** Start Document passage **

I intended to remove all files under a site, after changing the current working
directory, then replacing with the stable one

wrong window, wrong server, and I did it on production server xx((
just aware the mistakes 1.5 after typing [ENTER]
no backup. maybe luckily, the site was keep running smooth..

it seems that the deleted files were such images, or media contents
1-2 secs incidental removal in heavy machine gave me loss approx. 20 MB

58 LMatt 10.17.09 at 3:36 pm
In a hurry to get a db back up for a user, I had to parse through nearly a several terabyte .tar.gz for the correct SQL dumpfile. So, being the good sysadmin, I locate it within an hour, and in my hurry to get db up for the client who was on the phone the entire time:
mysql > dbdump.sql
Fortunately I didn't sit and wait all that long before checking to make sure that the database size was increasing, and the client was on hold when I realized my error.

** End Document passage **
** Start Material supplied **

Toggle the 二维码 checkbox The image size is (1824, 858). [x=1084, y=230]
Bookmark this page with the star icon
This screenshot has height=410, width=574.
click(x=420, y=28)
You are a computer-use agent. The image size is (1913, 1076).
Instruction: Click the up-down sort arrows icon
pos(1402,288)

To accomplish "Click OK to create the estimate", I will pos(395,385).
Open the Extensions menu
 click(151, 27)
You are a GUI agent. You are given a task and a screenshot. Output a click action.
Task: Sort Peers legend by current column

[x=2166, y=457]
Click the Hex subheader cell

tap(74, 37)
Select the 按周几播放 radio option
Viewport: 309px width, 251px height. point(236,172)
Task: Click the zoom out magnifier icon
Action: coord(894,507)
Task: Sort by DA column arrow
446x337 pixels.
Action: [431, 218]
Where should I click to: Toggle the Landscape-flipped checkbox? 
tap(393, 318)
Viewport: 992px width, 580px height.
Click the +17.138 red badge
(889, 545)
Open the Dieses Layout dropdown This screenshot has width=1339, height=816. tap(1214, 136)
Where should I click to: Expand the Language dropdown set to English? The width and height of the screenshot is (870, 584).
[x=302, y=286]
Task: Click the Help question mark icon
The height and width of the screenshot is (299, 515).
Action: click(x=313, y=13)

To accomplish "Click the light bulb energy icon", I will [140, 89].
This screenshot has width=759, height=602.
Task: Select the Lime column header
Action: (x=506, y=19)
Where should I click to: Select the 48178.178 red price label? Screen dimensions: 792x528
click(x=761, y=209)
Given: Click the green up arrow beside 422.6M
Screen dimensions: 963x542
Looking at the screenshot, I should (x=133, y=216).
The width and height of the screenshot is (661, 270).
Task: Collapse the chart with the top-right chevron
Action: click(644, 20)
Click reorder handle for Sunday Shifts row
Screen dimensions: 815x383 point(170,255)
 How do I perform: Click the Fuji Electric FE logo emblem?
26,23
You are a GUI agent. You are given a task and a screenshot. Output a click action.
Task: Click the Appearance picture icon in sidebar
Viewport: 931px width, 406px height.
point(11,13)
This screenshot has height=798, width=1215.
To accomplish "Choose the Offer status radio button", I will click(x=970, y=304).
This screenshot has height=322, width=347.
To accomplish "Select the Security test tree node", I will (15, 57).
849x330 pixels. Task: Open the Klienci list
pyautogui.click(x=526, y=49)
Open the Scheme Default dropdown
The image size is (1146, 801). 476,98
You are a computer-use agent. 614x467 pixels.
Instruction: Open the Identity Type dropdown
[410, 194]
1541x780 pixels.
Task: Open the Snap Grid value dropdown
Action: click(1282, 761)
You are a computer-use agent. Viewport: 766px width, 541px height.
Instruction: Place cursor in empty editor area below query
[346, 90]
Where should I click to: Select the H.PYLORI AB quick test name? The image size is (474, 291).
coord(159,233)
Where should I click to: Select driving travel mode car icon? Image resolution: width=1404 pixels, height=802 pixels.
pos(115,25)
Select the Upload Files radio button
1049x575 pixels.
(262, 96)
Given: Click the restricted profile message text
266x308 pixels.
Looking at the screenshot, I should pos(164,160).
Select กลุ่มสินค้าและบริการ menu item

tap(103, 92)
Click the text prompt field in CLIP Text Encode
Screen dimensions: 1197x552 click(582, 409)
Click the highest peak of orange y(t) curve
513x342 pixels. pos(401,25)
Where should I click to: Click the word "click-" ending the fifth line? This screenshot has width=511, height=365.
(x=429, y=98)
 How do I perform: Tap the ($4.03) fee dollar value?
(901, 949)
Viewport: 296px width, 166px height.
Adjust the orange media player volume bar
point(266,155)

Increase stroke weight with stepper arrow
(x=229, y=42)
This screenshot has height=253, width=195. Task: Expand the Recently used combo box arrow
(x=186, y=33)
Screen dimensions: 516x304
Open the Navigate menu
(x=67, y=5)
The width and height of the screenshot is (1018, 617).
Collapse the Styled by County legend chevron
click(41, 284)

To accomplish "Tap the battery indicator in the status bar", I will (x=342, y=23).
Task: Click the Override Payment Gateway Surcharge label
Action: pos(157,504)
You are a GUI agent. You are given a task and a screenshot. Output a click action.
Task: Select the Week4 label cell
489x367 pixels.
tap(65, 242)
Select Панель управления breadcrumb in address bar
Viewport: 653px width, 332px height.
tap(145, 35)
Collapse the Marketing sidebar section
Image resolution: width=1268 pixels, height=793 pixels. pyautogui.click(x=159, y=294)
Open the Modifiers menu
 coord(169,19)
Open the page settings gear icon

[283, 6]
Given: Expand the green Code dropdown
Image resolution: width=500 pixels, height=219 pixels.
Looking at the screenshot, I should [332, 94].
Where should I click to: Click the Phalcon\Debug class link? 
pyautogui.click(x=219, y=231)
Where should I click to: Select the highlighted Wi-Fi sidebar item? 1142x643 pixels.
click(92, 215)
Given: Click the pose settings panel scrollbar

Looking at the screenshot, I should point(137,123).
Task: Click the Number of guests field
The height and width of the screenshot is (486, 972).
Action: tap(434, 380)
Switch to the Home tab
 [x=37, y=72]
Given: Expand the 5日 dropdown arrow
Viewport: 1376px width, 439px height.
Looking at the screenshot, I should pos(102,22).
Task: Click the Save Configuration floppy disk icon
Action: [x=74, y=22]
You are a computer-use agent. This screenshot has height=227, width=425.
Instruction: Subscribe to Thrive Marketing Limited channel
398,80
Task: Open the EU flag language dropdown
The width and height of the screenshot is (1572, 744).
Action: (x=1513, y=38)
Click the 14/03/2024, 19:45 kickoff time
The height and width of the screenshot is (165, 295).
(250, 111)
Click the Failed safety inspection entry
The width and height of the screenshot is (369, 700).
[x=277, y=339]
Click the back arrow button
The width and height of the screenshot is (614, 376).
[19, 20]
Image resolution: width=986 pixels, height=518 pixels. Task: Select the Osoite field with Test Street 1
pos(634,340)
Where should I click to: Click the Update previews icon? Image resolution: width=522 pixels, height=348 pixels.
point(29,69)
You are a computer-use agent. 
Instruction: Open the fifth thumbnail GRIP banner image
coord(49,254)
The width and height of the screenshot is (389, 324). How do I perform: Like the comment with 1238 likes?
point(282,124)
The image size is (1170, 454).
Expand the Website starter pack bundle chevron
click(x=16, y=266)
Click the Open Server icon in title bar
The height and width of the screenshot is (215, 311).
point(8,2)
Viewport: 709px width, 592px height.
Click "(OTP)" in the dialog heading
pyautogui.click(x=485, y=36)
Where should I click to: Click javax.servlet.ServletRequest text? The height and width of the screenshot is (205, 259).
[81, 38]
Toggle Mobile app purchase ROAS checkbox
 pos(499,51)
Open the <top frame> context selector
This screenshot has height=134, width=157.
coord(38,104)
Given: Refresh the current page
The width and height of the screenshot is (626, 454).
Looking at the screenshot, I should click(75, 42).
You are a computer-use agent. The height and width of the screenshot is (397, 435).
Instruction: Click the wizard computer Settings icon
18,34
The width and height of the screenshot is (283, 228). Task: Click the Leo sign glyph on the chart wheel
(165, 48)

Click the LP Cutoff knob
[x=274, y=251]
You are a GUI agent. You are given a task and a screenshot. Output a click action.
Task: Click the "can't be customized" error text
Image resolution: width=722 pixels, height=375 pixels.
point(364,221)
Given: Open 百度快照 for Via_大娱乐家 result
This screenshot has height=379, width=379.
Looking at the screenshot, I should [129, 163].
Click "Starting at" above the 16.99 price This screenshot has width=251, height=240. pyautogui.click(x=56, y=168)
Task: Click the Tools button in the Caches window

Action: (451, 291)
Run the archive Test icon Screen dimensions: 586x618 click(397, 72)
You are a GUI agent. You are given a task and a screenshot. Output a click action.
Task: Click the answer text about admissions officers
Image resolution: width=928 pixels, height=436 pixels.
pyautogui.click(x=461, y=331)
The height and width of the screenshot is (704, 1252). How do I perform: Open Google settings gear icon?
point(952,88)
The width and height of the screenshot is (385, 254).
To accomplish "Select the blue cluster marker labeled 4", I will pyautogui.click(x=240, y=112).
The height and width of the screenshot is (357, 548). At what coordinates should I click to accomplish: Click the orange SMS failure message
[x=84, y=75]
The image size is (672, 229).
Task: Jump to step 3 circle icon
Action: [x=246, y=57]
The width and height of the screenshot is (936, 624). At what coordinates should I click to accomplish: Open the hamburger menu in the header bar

** End Material supplied **

Objectives >>
a - From the passage about server mistakes, extract everything between "I intended to" and "keep running smooth..", inclusive, without altering it.
b - Convert the records, from their first line through the line holding "point(11,13)", inclusive, into a Markdown table with the columns Row and Record line, omitting blank lines.

Answers to the tasks >>
a -
I intended to remove all files under a site, after changing the current working
directory, then replacing with the stable one

wrong window, wrong server, and I did it on production server xx((
just aware the mistakes 1.5 after typing [ENTER]
no backup. maybe luckily, the site was keep running smooth..

b -
| Row | Record line |
|---|---|
| 1 | Toggle the 二维码 checkbox The image size is (1824, 858). [x=1084, y=230] |
| 2 | Bookmark this page with the star icon |
| 3 | This screenshot has height=410, width=574. |
| 4 | click(x=420, y=28) |
| 5 | You are a computer-use agent. The image size is (1913, 1076). |
| 6 | Instruction: Click the up-down sort arrows icon |
| 7 | pos(1402,288) |
| 8 | To accomplish "Click OK to create the estimate", I will pos(395,385). |
| 9 | Open the Extensions menu |
| 10 |  click(151, 27) |
| 11 | You are a GUI agent. You are given a task and a screenshot. Output a click action. |
| 12 | Task: Sort Peers legend by current column |
| 13 | [x=2166, y=457] |
| 14 | Click the Hex subheader cell |
| 15 | tap(74, 37) |
| 16 | Select the 按周几播放 radio option |
| 17 | Viewport: 309px width, 251px height. point(236,172) |
| 18 | Task: Click the zoom out magnifier icon |
| 19 | Action: coord(894,507) |
| 20 | Task: Sort by DA column arrow |
| 21 | 446x337 pixels. |
| 22 | Action: [431, 218] |
| 23 | Where should I click to: Toggle the Landscape-flipped checkbox?  |
| 24 | tap(393, 318) |
| 25 | Viewport: 992px width, 580px height. |
| 26 | Click the +17.138 red badge |
| 27 | (889, 545) |
| 28 | Open the Dieses Layout dropdown This screenshot has width=1339, height=816. tap(1214, 136) |
| 29 | Where should I click to: Expand the Language dropdown set to English? The width and height of the screenshot is (870, 584). |
| 30 | [x=302, y=286] |
| 31 | Task: Click the Help question mark icon |
| 32 | The height and width of the screenshot is (299, 515). |
| 33 | Action: click(x=313, y=13) |
| 34 | To accomplish "Click the light bulb energy icon", I will [140, 89]. |
| 35 | This screenshot has width=759, height=602. |
| 36 | Task: Select the Lime column header |
| 37 | Action: (x=506, y=19) |
| 38 | Where should I click to: Select the 48178.178 red price label? Screen dimensions: 792x528 |
| 39 | click(x=761, y=209) |
| 40 | Given: Click the green up arrow beside 422.6M |
| 41 | Screen dimensions: 963x542 |
| 42 | Looking at the screenshot, I should (x=133, y=216). |
| 43 | The width and height of the screenshot is (661, 270). |
| 44 | Task: Collapse the chart with the top-right chevron |
| 45 | Action: click(644, 20) |
| 46 | Click reorder handle for Sunday Shifts row |
| 47 | Screen dimensions: 815x383 point(170,255) |
| 48 |  How do I perform: Click the Fuji Electric FE logo emblem? |
| 49 | 26,23 |
| 50 | You are a GUI agent. You are given a task and a screenshot. Output a click action. |
| 51 | Task: Click the Appearance picture icon in sidebar |
| 52 | Viewport: 931px width, 406px height. |
| 53 | point(11,13) |